All You Need To Know About The Tire Date Code

Imagine driving down the road on a beautiful rainy day when suddenly the front left tire of your vehicle bursts. Fortunately, you can maintain control AND safely maneuver the vehicle to the side of the road. 

You bought those tires just a few months ago from a local tire shop, and now you are wondering why they gave up so soon!

All tires have an expiration date, which many people fail to consider. When you buy new tires, chances are they have been sitting on the shelf for years, pretty close to their expiration dates, or already past them. This can jeopardize your car’s drivability, and your life as a tire’s age affects performance. 

Additionally, external factors like tread wear or UV and environmental exposure should also be considered as they make the tire brittle which leads to sidewall damage and even tire failure. 

That is why knowing the age of the tire is crucial, as it is the key to learning about it is available in the tire date code.

What Is A Tire Date Code?

The tire date code can be found near the edge of the rim among a series of characters, starting with the letters DOT. This is the Department of Transportation code, which signifies the tire’s compliance with the U.S. Transport Department’s laws and regulations. 

This code can give your information about tire manufacturer and the factory where it was made as well as loads of specific details used for tracking a tire in case of a recall.

After the letters DOT, you will see a series of letters and numbers followed by an encircled group of four digits tightly placed together. Since 2000, these four digits constitute the tire date code that tells you about when the product was manufactured.

The first two numbers of these four digits indicate the week of the year it was made, and the second two numbers indicate the year. For example, a tire marked with 1816 shows that it was made in the 18th week of 2016.

Tires Manufactured Before 2000

The tire date code provided before 2000 was based on the assumption that those tires will not remain in service after ten years; although they displayed the same information, but in only three digits.

The first two digits showed the week in which the tire was manufactured while the last single digit identified the year. Such as, a tire marked with 406 showed that it was made in the 40th week of 2006.

Also, to help in distinguishing a tire made in the 90s, a decade symbol in the shape of a triangle is located at the end of the DOT serial number. 

Why Should You Check The Tire Date Code?

You should be concerned about the date code because usually, the tires are kept in the warehouse for years, which can cause the rubber to degrade. 

Also, it takes six months and sometimes even up to a year for the tires to be shipped from the manufacturers to the suppliers. But the safety and integrity of these tires are ensured during storage.

Some factors that influence the aging of a tire includes direct sunlight, extremely high or low temperature or damp storage environment.

This is why it’s essential to check your tire’s date code and see when they were made. Also, through it, you can determine the time taken for them to be stored and shipped.

Proper Storage Can Increase The Life Of A Tire

Tires are made of organic materials such as rubber compounds that are susceptible to degradation with time. Exposure to sunlight, environmental oxidation, and weather are all factors that contribute to the unavoidable breakdown of these materials. Therefore, they must be protected from anything that influences their integrity. 

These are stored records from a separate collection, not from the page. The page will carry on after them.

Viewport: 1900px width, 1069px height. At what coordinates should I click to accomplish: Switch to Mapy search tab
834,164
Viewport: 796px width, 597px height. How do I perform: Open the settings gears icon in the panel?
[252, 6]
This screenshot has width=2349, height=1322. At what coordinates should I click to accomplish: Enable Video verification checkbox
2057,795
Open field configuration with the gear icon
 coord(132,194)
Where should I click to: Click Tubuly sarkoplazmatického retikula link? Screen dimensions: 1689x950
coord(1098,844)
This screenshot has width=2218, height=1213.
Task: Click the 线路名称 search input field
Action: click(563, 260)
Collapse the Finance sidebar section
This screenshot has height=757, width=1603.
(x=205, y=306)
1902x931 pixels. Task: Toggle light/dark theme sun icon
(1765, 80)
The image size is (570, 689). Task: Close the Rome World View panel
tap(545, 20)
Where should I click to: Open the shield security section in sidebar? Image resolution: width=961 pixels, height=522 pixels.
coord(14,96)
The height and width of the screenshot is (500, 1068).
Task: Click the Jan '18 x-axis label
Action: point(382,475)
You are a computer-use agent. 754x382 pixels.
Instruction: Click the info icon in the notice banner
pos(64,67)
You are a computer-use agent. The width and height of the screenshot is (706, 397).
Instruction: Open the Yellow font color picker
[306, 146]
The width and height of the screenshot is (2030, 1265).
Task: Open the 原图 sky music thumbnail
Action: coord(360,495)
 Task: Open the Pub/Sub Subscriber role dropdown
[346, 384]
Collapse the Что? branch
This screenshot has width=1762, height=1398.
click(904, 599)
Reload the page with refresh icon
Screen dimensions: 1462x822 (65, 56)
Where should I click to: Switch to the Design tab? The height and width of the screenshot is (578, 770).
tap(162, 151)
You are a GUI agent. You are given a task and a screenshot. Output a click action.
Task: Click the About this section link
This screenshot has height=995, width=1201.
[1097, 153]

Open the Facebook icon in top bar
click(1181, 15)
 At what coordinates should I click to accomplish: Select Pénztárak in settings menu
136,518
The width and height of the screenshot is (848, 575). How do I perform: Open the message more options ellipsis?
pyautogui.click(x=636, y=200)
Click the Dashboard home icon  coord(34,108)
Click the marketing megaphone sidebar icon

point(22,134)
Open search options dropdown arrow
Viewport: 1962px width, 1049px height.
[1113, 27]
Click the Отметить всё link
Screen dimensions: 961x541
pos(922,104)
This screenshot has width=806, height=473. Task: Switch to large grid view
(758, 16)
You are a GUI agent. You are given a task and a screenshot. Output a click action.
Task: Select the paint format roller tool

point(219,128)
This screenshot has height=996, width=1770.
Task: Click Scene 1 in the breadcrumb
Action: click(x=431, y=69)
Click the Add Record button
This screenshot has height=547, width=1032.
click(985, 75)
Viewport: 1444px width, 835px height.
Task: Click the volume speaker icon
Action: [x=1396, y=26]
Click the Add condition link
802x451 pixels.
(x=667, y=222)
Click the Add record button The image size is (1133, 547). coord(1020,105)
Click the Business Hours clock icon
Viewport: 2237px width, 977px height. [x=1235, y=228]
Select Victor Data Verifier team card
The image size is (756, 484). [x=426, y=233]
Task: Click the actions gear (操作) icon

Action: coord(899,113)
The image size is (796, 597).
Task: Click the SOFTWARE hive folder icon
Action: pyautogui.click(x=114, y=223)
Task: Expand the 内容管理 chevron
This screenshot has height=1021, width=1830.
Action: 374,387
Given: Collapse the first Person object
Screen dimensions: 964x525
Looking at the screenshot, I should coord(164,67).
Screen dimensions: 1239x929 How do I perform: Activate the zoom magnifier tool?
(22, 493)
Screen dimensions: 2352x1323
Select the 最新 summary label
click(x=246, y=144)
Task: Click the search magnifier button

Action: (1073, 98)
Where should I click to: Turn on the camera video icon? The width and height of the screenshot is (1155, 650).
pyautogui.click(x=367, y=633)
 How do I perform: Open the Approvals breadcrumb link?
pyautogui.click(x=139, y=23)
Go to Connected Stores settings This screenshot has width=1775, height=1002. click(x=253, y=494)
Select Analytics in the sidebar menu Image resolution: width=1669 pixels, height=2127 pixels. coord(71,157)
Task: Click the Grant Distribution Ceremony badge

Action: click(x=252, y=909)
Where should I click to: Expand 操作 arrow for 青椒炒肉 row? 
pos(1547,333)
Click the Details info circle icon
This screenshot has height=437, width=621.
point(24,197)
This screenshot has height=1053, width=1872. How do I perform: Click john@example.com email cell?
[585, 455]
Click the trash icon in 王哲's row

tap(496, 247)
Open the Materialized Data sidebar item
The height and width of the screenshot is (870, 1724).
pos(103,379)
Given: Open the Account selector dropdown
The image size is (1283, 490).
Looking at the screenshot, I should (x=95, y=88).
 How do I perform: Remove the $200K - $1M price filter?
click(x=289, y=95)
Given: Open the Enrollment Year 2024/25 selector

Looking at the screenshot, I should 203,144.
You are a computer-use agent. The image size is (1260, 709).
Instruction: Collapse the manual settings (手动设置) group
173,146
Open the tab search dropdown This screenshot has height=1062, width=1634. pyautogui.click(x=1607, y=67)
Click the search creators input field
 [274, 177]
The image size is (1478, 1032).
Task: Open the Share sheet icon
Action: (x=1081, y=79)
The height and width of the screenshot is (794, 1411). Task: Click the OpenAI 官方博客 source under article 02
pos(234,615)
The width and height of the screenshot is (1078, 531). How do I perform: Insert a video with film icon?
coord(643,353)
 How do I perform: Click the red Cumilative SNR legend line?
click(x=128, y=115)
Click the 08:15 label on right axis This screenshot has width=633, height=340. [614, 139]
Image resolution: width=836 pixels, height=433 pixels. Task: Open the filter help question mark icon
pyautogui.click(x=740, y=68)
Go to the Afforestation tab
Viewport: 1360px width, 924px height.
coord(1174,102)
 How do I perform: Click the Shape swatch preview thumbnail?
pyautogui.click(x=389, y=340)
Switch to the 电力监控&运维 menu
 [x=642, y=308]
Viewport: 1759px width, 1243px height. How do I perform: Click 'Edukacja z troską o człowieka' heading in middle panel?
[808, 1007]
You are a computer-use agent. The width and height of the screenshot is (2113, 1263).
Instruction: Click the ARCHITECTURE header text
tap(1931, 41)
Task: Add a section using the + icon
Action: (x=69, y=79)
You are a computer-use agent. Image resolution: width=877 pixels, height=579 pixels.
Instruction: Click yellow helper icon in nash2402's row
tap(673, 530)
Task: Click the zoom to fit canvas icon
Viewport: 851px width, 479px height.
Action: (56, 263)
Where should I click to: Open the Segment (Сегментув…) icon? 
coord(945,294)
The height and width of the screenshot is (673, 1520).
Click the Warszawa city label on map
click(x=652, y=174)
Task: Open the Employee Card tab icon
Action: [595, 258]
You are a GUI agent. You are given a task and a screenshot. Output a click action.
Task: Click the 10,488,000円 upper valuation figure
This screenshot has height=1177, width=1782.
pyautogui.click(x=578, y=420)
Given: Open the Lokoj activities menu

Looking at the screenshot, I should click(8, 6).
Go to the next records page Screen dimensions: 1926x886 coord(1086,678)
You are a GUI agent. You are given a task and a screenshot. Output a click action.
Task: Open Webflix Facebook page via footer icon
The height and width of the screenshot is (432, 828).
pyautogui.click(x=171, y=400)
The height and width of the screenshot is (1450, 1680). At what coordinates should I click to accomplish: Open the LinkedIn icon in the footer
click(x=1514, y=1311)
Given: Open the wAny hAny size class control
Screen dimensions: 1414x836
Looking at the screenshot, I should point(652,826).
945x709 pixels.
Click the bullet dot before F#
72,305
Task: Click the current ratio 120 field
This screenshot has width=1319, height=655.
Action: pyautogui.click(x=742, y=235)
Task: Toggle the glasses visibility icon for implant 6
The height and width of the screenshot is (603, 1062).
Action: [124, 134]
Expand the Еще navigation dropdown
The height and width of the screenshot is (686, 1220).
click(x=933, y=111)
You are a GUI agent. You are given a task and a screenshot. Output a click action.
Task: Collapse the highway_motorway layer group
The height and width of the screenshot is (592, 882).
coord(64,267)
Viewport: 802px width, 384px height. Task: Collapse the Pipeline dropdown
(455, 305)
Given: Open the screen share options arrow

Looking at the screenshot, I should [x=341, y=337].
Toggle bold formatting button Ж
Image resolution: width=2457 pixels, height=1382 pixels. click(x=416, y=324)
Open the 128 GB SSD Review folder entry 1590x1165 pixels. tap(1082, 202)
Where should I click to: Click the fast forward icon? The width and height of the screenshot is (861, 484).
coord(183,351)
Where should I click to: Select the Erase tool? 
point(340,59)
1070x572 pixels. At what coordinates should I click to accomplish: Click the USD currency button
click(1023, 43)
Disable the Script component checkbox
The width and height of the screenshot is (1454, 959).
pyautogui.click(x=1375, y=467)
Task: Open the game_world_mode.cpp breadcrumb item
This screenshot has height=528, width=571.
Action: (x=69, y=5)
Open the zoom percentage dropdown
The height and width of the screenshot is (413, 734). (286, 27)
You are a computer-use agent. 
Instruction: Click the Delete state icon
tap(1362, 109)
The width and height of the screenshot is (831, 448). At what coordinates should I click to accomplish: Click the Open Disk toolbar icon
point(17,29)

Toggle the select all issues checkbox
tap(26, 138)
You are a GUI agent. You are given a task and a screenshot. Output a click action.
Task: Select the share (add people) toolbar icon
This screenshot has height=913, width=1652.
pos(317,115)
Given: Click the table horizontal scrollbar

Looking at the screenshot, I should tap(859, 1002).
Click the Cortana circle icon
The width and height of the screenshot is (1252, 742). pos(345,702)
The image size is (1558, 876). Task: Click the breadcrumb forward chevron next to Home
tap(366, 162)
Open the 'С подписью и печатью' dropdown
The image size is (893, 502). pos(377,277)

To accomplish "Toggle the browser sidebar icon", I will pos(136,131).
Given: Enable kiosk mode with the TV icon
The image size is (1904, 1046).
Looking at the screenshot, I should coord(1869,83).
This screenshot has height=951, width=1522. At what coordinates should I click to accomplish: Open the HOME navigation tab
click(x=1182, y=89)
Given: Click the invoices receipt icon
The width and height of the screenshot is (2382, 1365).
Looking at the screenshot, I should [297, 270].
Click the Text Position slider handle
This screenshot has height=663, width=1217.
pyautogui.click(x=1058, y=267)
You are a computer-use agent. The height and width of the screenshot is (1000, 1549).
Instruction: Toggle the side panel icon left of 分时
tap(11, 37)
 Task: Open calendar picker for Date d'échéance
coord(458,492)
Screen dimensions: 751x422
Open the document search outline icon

Strict industry regulations and standards are made mandatory for tire manufacturers, distributors, and retailers. They must be shielded from direct UV rays and extreme temperatures.

 The signs of aging start to appear after years of exposure, and they can be characterized by discoloration of the rubber and hairline cracks in the sidewalls. But these indications are not commonly seen in new tires.

Tires that are frequently used have more chances of getting removed from service due to tread wear out. Also, sometimes it might be too difficult to predict the replacement time of tires as they don’t degrade quickly when used frequently and maintained at the correct air pressure. 

How Many Years Do Tires Last?

Tires are considered to be new and fit for retail for up to 5 years from the date of manufacturing. But when in use, a general guideline and consensus of various tire industry associations all over the world state that tires have a life of 7-10 years. 

Even if you consider the tread wear after 5-6 years of usage, you will still have some time before witnessing the degradation of materials. But this is only possible with proper care and handling.

In short, even a tire older than ten years might seem perfect for driving, but we still recommend buying new tires for your car. While they may seem functional, their age is a massive factor for replacement. 

If you want to make your tires last longer, looking after them and checking the tire pressure frequently will help them to last longer. Apart from that, your driving style can also contribute to the life of the tires such as acceleration, harsh braking, or cornering.

In Conclusion

Along with understanding tire basics like pressure, tread, and the type, you must also be aware of the age of the tires. Just like other performance factors, age can also affect the performance of tires and even the overall capability and safety of your vehicle. 

Checking the date code available on the sidewall of a tire can help you determine its age. If your tires are older than 7-10 years, you should consider replacing them. 

Also, if the tire’s sidewall is dry and has small cracks, replace them with new ones as soon as possible. However, if you can’t really gauge the health of your tires, we recommend you to contact an expert.